SizeUp to 9.8 inches (25 cm)
HabitatCoral reefs, rocky flats, sandy bottoms
- Maximum length of 9.8 inches (25 cm).
- The body is elongated and slightly laterally compressed.
- Coloration is highly varied and is dependent on the life phase.
- Juveniles have a black mid-lateral horizontal stripe. Coloration below the stripe is white in both inshore and offshore populations. Body coloration above the stripe is yellow in coral reef populations and white in non-reef-associated species.
- The horizontal stripe on females and small males are broken into irregular blotches. Body coloration can change between two variations; a yellow head and upper body with a white underside, two square-like spots behind the eye and no mid-lateral stripe, or a yellowish to greenish-blue upper body, a white underside and white bars that break up the mid-lateral line into blotches.
- Supermale body coloration is green to blue-green. Two black bars surround a white stripe that separates a blue scaleless head from the rest of the body coloration. The caudal fin has black lobes and the pectoral fins are edged in black.
Juvenile bluehead wrasse will seek shelter among the tentacles of sea anemones, deliberately avoiding direct contact.
Diet / Feeding
- Diet consists of zooplankton, small benthic organisms, eggs of small fish species (saddle blenny, beaugregory damselfish and sergeant majors) as well as ectoparasites and dead tissue from fish at cleaning stations.
Range / Habitat
- Occurs in the western Atlantic from Florida and Bermuda to the southeastern Gulf of Mexico, throughout the Caribbean Sea and to northern South America.
- Inhabits coral reefs, rocky flats, sandy bottoms, inshore bays and seagrass beds.
- Most abundant on shallow reefs at depths over 100 feet (30.5 m).
Reproduction & Growth
- Sexual maturity is reached at a length as small as 1.5 inches (3.8 cm).
- Life stages are divided into juvenile phase, initial phase and terminal phase.
- Spawning occurs at midday throughout the year.

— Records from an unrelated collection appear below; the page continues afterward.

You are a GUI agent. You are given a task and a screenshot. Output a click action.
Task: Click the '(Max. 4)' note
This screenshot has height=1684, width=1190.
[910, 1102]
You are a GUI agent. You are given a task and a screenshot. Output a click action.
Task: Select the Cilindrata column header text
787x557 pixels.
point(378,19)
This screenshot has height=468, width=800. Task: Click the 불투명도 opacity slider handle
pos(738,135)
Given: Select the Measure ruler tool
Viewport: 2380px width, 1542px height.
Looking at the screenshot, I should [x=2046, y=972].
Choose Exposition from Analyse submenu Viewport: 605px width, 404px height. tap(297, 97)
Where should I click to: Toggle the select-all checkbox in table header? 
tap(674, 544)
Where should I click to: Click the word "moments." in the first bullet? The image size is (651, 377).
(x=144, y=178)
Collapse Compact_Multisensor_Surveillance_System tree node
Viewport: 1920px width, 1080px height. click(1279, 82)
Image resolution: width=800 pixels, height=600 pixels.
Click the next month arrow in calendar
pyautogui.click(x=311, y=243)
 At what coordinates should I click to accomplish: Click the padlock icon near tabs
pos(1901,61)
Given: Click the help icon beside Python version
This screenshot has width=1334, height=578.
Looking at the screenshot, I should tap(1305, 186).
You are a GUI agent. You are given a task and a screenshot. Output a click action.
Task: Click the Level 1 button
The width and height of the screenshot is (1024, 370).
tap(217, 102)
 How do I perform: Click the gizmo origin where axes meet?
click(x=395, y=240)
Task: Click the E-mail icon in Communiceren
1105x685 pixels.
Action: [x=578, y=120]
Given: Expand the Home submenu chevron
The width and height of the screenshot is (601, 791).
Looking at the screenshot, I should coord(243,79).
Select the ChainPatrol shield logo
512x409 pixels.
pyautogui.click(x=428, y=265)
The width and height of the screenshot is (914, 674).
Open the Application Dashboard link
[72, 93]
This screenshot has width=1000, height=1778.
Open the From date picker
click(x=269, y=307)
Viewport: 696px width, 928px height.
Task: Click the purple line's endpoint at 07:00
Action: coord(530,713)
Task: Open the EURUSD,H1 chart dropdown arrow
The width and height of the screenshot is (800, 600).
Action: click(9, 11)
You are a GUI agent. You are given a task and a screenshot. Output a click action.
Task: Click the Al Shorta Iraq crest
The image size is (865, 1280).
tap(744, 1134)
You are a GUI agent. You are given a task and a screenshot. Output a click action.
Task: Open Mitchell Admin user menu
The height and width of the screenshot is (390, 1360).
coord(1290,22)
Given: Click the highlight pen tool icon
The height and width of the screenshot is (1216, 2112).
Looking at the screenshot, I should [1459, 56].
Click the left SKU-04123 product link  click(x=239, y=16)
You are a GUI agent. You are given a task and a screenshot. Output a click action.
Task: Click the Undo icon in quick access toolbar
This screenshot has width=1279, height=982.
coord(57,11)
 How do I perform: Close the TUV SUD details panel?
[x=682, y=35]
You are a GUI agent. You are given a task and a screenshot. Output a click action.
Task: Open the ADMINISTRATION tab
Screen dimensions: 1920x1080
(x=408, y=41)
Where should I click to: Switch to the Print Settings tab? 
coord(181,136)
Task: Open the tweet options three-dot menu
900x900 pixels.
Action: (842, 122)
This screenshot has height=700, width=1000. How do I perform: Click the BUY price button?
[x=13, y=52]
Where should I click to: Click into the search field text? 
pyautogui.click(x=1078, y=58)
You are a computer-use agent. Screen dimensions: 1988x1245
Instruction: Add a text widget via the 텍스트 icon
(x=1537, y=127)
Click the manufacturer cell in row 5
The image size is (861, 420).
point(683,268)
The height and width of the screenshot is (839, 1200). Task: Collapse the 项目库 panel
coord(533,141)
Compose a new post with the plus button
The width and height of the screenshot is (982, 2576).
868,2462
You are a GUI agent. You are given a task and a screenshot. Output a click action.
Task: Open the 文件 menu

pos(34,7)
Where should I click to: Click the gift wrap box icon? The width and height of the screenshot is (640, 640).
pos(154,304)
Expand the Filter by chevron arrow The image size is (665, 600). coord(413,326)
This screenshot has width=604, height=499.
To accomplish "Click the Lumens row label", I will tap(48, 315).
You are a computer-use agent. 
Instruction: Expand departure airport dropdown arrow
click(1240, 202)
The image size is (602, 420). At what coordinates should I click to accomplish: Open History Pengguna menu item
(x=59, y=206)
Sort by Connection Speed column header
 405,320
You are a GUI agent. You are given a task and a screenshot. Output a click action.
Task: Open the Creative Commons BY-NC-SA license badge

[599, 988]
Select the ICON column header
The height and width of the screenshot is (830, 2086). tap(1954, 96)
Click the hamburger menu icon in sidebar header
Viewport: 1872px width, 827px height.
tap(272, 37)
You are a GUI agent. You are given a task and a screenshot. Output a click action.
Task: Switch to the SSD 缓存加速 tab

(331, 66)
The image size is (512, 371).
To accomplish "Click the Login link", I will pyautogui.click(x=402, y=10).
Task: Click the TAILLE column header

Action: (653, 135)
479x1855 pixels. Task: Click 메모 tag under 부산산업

- Exhibits a dash and release style of spawning.
- During midday, large numbers of females and small males dash toward the surface of the water, releasing sperm and eggs at the height of the dash.
- Larger members of this species spawn in pairs of a single male and a single female.
- The dominant male will form a harem and spawn with a single female at a time. Males will court females by exhibiting a dashing behavior, similar to that of group spawning behavior. If the female is receptive, she will join the male in the dash toward the surface to release her eggs. Dominant males may spawn with up to 100 females a day, though 30-50 is more common.
- Eggs are pelagic and float along in the water column for 6-8 weeks until the fry burrow into the sand and transition to the juvenile stage.
- Juveniles collect in groups over seagrass and coral reefs as they mature into the initial phase of life.
- “Least Concern” on the IUCN Red List.
- Coloration and hardiness make this species a popular fish in the aquarium trade.
- Bold and will often approach divers and snorkelers.
- Juveniles will seek shelter among the tentacles of sea anemones, deliberately avoiding direct contact. If stung, the juvenile will be ingested by the anemone.
- This species will sometimes display sex reversal when the dominant male is absent from a population of females.